[Start of Attachment]
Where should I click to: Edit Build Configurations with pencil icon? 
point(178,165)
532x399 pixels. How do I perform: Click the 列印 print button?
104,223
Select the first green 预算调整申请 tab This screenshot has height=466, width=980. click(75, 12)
[End of Attachment]
[Start of Attachment]
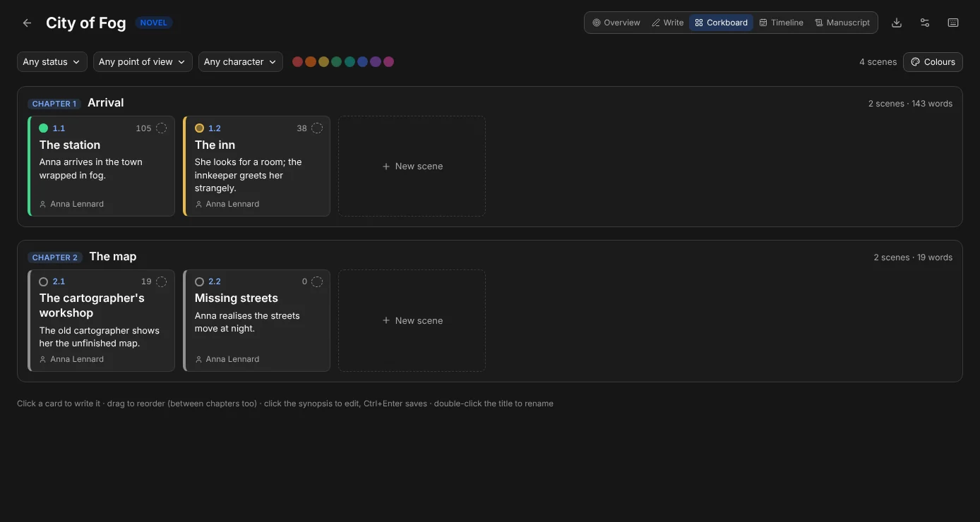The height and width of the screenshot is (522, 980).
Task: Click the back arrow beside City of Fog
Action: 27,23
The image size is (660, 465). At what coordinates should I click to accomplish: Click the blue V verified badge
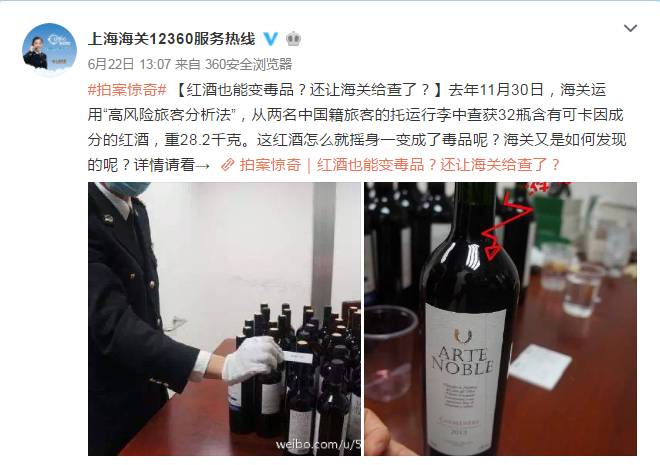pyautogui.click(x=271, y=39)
[End of Attachment]
The task: Above are the entries. Copy exactly the part that opens with the line containing "532x399 pixels. How" and closes with the line containing "Select the first", and no more.

Exercise result:
532x399 pixels. How do I perform: Click the 列印 print button?
104,223
Select the first green 预算调整申请 tab This screenshot has height=466, width=980. click(75, 12)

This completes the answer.